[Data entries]
------

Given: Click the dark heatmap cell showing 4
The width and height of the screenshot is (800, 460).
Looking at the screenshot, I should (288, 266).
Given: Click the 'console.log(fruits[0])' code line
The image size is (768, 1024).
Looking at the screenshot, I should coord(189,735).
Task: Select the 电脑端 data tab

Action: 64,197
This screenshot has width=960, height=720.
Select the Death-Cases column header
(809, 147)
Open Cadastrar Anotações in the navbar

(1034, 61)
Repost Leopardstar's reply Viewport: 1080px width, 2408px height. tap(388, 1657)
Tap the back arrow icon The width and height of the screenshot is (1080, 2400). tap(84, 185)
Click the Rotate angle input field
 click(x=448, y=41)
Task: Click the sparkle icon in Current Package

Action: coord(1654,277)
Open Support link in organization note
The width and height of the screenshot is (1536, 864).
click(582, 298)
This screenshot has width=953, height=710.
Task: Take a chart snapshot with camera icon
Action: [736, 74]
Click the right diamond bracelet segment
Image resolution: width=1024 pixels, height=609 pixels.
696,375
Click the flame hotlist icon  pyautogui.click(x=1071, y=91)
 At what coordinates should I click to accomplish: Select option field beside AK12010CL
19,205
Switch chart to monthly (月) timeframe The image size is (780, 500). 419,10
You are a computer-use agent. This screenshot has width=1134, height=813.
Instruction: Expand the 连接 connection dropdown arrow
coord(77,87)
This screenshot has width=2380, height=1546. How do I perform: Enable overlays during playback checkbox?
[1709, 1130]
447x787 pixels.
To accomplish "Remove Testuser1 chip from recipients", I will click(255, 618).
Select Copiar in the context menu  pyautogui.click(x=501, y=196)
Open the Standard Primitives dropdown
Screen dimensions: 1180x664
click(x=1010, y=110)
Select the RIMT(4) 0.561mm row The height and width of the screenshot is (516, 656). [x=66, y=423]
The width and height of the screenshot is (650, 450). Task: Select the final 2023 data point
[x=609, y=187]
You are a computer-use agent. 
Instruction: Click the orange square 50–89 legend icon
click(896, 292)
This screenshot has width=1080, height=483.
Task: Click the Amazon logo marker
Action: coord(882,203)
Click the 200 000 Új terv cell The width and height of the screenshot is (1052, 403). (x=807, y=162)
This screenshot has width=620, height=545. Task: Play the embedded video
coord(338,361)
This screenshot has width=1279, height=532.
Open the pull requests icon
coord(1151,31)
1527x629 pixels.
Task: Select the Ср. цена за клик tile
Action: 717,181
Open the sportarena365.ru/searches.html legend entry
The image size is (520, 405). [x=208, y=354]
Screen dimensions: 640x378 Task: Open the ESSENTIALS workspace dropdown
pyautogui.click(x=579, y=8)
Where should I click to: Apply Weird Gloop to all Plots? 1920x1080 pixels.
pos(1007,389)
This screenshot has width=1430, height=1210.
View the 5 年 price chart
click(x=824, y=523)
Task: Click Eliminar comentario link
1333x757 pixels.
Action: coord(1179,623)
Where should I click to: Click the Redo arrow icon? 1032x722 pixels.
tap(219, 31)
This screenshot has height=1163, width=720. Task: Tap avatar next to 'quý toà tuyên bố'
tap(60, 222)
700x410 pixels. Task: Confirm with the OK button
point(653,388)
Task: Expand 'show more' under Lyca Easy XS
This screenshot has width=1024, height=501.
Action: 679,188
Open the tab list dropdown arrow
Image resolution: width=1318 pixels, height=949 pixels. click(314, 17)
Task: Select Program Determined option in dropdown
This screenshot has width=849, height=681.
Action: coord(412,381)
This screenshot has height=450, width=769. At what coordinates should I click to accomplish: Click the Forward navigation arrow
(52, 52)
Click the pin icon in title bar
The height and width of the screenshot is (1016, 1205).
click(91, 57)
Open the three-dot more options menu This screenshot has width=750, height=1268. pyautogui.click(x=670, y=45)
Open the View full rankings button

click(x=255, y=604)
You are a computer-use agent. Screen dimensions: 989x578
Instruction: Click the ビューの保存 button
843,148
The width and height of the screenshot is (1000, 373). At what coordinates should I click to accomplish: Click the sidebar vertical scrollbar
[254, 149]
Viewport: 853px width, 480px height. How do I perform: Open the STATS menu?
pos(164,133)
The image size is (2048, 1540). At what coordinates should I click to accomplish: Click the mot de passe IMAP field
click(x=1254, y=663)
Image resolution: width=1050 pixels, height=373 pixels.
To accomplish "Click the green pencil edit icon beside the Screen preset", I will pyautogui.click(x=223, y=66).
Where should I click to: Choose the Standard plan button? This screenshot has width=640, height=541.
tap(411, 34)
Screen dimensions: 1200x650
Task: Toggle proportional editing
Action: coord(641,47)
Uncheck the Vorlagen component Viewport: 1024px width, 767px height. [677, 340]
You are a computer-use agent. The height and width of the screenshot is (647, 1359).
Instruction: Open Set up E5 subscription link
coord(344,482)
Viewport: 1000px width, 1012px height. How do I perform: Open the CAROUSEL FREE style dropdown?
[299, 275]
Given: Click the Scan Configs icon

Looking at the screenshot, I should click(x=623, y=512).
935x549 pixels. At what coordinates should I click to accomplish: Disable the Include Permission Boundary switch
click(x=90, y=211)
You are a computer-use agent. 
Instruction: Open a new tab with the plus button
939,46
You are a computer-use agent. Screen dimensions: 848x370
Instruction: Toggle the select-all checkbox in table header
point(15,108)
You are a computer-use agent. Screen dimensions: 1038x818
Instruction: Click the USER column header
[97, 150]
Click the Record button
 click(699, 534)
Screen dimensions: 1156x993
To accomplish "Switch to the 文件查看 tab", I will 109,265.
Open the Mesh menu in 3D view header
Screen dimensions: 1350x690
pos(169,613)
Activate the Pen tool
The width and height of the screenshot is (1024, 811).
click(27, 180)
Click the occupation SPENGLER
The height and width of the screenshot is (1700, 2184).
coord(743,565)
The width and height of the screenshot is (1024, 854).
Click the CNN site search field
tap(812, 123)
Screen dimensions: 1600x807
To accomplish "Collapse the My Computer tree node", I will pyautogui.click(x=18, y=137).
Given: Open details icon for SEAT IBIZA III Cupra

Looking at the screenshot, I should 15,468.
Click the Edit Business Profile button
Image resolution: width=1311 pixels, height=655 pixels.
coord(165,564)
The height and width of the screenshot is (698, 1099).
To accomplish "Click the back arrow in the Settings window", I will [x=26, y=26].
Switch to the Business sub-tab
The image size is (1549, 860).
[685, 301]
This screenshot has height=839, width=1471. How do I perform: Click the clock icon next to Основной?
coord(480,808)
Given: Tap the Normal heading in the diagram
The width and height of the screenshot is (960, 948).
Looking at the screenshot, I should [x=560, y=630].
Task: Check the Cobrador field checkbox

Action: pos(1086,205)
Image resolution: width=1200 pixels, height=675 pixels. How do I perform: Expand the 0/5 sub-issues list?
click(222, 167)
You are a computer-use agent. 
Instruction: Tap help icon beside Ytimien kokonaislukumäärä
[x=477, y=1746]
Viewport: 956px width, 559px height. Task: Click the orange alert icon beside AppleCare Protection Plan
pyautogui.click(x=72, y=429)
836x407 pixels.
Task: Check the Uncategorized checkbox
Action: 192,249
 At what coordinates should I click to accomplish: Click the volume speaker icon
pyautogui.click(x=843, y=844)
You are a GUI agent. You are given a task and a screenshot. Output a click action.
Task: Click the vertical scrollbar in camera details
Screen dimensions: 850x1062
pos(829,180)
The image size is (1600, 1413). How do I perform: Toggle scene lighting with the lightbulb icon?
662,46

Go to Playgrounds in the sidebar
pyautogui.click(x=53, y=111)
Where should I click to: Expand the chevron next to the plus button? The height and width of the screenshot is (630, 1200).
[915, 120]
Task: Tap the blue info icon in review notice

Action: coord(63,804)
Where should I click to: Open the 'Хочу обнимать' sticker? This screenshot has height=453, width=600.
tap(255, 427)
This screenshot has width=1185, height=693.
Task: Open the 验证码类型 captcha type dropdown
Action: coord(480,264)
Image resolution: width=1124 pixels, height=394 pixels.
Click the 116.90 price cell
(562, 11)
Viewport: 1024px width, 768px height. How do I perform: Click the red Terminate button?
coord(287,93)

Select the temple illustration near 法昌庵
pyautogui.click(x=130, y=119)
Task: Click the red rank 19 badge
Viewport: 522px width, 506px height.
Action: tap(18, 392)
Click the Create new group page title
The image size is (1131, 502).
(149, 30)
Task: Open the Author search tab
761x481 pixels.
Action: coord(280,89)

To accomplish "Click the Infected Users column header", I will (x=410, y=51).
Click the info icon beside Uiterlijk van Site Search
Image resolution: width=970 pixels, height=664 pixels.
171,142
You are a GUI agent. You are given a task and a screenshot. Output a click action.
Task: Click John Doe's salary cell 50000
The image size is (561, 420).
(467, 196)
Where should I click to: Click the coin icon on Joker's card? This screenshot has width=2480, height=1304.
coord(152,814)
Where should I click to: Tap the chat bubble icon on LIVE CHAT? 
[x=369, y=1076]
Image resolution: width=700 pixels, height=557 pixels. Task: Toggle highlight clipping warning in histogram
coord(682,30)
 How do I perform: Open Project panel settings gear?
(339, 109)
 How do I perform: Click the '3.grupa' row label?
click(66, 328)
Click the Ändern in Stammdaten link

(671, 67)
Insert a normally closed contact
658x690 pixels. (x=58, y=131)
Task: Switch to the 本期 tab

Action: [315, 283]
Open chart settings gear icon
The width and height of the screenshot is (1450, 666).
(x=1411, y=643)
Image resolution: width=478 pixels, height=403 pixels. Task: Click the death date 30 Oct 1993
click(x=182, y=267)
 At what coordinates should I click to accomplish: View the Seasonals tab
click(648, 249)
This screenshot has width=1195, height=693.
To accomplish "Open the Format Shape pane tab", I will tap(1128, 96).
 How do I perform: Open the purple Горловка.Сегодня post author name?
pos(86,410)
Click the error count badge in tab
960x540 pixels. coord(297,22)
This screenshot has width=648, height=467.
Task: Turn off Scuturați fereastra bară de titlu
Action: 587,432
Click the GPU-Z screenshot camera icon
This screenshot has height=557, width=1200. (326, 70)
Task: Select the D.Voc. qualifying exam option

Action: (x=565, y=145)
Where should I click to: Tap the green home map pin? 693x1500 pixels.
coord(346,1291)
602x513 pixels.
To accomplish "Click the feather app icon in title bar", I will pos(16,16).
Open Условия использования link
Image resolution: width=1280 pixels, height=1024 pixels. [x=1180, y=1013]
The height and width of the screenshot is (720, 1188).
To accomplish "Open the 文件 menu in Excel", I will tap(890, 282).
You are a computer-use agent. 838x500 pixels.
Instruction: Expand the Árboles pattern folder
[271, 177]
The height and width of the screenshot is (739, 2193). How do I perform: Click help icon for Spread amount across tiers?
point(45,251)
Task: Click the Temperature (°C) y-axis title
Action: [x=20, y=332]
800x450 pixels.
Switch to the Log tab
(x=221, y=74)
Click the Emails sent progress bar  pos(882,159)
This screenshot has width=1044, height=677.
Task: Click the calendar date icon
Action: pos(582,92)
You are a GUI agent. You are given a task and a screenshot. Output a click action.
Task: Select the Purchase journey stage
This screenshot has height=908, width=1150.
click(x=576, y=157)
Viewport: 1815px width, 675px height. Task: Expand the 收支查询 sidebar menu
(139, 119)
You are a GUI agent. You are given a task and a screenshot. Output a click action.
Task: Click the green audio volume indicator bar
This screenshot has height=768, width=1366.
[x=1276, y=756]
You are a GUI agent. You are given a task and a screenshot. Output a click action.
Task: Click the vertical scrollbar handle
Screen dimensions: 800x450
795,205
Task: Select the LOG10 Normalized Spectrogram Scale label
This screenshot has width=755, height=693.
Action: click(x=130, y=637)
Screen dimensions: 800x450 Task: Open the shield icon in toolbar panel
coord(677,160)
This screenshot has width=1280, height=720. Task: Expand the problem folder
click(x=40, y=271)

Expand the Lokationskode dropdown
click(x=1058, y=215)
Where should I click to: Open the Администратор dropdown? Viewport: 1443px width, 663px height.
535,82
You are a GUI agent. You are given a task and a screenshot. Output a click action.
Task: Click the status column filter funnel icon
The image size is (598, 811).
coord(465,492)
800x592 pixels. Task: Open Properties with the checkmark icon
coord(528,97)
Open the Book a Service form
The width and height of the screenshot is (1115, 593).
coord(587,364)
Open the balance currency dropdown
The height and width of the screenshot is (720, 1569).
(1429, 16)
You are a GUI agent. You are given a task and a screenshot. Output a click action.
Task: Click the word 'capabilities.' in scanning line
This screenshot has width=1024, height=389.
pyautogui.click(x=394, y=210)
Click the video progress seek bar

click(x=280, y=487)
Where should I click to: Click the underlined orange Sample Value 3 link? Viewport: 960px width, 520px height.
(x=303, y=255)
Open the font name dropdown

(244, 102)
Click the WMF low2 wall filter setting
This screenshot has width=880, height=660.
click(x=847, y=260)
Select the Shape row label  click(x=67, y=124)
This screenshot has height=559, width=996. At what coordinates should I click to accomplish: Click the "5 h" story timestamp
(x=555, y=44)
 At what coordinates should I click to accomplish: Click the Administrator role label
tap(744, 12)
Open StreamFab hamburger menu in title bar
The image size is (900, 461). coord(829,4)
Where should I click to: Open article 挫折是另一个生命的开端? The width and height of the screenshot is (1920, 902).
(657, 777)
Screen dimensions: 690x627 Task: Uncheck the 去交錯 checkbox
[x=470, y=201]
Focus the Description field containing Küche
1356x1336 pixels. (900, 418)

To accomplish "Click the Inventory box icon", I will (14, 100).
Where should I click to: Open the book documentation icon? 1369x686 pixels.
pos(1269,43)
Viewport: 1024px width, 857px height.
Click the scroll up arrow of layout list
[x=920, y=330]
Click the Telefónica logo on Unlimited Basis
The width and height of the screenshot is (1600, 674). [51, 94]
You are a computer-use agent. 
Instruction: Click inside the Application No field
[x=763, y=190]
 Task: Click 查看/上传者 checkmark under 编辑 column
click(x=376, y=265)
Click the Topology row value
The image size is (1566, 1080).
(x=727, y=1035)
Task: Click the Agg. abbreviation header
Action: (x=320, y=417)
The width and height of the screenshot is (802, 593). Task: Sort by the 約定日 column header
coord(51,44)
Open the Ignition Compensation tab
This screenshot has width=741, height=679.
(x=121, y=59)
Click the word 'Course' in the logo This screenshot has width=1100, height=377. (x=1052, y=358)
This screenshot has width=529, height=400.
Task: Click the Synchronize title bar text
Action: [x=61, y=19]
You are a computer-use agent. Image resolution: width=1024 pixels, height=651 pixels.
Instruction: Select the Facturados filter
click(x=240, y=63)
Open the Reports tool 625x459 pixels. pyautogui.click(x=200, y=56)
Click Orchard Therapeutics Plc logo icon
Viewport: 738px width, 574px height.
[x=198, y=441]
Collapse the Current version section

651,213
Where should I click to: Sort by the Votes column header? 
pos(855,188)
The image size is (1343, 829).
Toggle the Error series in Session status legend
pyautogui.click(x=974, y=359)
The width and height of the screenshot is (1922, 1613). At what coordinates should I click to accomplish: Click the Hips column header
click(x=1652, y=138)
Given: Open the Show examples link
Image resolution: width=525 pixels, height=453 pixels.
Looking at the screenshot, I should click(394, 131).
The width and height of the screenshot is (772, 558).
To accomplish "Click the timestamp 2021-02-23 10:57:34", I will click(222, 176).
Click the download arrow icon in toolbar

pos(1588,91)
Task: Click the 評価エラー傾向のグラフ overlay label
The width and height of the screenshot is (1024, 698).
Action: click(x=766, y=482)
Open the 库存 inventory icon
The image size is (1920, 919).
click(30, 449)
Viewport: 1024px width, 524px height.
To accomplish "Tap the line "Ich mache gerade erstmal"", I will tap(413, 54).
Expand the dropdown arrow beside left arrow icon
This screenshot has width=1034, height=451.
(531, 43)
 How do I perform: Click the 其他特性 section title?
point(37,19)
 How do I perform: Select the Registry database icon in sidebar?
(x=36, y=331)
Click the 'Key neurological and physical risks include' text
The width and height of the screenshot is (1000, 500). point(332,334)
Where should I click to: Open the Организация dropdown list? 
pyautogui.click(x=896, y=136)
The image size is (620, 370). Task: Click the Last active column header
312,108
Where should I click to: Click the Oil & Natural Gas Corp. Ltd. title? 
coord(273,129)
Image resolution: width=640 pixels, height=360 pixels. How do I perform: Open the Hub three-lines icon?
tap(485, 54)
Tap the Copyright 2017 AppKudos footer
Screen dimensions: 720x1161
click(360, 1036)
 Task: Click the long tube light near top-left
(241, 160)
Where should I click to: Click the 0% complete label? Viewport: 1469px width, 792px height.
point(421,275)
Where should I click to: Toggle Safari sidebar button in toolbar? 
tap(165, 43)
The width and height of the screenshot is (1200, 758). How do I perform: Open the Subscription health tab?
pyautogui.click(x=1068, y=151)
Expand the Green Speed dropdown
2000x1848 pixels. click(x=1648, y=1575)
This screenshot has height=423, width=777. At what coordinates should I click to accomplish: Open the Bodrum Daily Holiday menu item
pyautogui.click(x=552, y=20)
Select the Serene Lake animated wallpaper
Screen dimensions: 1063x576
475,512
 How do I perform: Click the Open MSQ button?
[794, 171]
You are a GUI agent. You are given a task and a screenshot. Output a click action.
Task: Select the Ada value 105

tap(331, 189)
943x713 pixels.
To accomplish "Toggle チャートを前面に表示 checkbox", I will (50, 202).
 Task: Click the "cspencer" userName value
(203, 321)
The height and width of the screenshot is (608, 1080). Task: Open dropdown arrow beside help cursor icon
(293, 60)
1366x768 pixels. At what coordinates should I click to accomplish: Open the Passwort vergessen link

------

→ ABOUT THIS TASK
Only the lines that contain the string "Shape" should be copied from the entries above.

→ SOLUTION
To accomplish "Open the Format Shape pane tab", I will tap(1128, 96).
Select the Shape row label  click(x=67, y=124)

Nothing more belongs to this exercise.